** BEGIN **

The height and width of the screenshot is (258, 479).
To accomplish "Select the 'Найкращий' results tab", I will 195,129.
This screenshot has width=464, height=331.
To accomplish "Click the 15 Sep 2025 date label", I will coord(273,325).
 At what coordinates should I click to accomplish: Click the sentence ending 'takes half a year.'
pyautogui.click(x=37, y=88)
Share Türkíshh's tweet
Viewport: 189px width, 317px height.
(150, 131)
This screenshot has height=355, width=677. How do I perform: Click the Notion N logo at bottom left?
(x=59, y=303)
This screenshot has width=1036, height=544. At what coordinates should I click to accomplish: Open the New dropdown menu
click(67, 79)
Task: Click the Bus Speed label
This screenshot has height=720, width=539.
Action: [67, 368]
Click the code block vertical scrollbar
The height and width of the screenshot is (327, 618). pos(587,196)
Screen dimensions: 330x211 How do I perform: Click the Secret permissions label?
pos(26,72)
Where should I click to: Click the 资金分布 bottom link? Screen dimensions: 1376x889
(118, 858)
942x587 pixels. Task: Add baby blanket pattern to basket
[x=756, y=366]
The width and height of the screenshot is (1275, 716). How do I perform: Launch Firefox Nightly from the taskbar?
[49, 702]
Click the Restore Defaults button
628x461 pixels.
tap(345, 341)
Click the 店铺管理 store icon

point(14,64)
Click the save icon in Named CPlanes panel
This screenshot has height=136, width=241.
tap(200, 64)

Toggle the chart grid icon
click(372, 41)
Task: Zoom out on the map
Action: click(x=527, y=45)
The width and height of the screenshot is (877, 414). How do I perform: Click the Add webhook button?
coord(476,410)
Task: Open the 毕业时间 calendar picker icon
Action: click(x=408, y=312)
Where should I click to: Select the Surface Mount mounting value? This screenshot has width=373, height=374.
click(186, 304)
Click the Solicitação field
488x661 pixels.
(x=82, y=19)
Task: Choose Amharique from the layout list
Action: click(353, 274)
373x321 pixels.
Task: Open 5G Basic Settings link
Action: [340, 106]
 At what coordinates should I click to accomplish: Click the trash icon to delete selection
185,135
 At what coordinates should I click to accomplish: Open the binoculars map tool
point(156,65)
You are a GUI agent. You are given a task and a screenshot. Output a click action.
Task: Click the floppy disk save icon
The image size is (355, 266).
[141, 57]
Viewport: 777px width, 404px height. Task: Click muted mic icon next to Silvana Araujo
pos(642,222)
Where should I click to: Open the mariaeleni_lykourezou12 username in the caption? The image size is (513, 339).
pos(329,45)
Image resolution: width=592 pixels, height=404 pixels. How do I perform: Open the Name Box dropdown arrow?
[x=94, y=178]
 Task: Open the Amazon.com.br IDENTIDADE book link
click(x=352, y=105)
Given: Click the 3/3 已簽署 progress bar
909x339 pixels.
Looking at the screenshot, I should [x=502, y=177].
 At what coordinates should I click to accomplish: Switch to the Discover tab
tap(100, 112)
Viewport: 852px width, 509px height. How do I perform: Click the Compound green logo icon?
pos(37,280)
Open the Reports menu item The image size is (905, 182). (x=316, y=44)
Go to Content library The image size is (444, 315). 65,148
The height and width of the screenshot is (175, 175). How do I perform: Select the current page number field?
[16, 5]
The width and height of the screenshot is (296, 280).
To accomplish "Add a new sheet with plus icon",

** END **

- Work instructions -
Return the listing above line for line, with nothing changed.

- Output of the task -
The height and width of the screenshot is (258, 479).
To accomplish "Select the 'Найкращий' results tab", I will 195,129.
This screenshot has width=464, height=331.
To accomplish "Click the 15 Sep 2025 date label", I will coord(273,325).
 At what coordinates should I click to accomplish: Click the sentence ending 'takes half a year.'
pyautogui.click(x=37, y=88)
Share Türkíshh's tweet
Viewport: 189px width, 317px height.
(150, 131)
This screenshot has height=355, width=677. How do I perform: Click the Notion N logo at bottom left?
(x=59, y=303)
This screenshot has width=1036, height=544. At what coordinates should I click to accomplish: Open the New dropdown menu
click(67, 79)
Task: Click the Bus Speed label
This screenshot has height=720, width=539.
Action: [67, 368]
Click the code block vertical scrollbar
The height and width of the screenshot is (327, 618). pos(587,196)
Screen dimensions: 330x211 How do I perform: Click the Secret permissions label?
pos(26,72)
Where should I click to: Click the 资金分布 bottom link? Screen dimensions: 1376x889
(118, 858)
942x587 pixels. Task: Add baby blanket pattern to basket
[x=756, y=366]
The width and height of the screenshot is (1275, 716). How do I perform: Launch Firefox Nightly from the taskbar?
[49, 702]
Click the Restore Defaults button
628x461 pixels.
tap(345, 341)
Click the 店铺管理 store icon

point(14,64)
Click the save icon in Named CPlanes panel
This screenshot has height=136, width=241.
tap(200, 64)

Toggle the chart grid icon
click(372, 41)
Task: Zoom out on the map
Action: click(x=527, y=45)
The width and height of the screenshot is (877, 414). How do I perform: Click the Add webhook button?
coord(476,410)
Task: Open the 毕业时间 calendar picker icon
Action: click(x=408, y=312)
Where should I click to: Select the Surface Mount mounting value? This screenshot has width=373, height=374.
click(186, 304)
Click the Solicitação field
488x661 pixels.
(x=82, y=19)
Task: Choose Amharique from the layout list
Action: click(353, 274)
373x321 pixels.
Task: Open 5G Basic Settings link
Action: [340, 106]
 At what coordinates should I click to accomplish: Click the trash icon to delete selection
185,135
 At what coordinates should I click to accomplish: Open the binoculars map tool
point(156,65)
You are a GUI agent. You are given a task and a screenshot. Output a click action.
Task: Click the floppy disk save icon
The image size is (355, 266).
[141, 57]
Viewport: 777px width, 404px height. Task: Click muted mic icon next to Silvana Araujo
pos(642,222)
Where should I click to: Open the mariaeleni_lykourezou12 username in the caption? The image size is (513, 339).
pos(329,45)
Image resolution: width=592 pixels, height=404 pixels. How do I perform: Open the Name Box dropdown arrow?
[x=94, y=178]
 Task: Open the Amazon.com.br IDENTIDADE book link
click(x=352, y=105)
Given: Click the 3/3 已簽署 progress bar
909x339 pixels.
Looking at the screenshot, I should [x=502, y=177].
 At what coordinates should I click to accomplish: Switch to the Discover tab
tap(100, 112)
Viewport: 852px width, 509px height. How do I perform: Click the Compound green logo icon?
pos(37,280)
Open the Reports menu item The image size is (905, 182). (x=316, y=44)
Go to Content library The image size is (444, 315). 65,148
The height and width of the screenshot is (175, 175). How do I perform: Select the current page number field?
[16, 5]
The width and height of the screenshot is (296, 280).
To accomplish "Add a new sheet with plus icon",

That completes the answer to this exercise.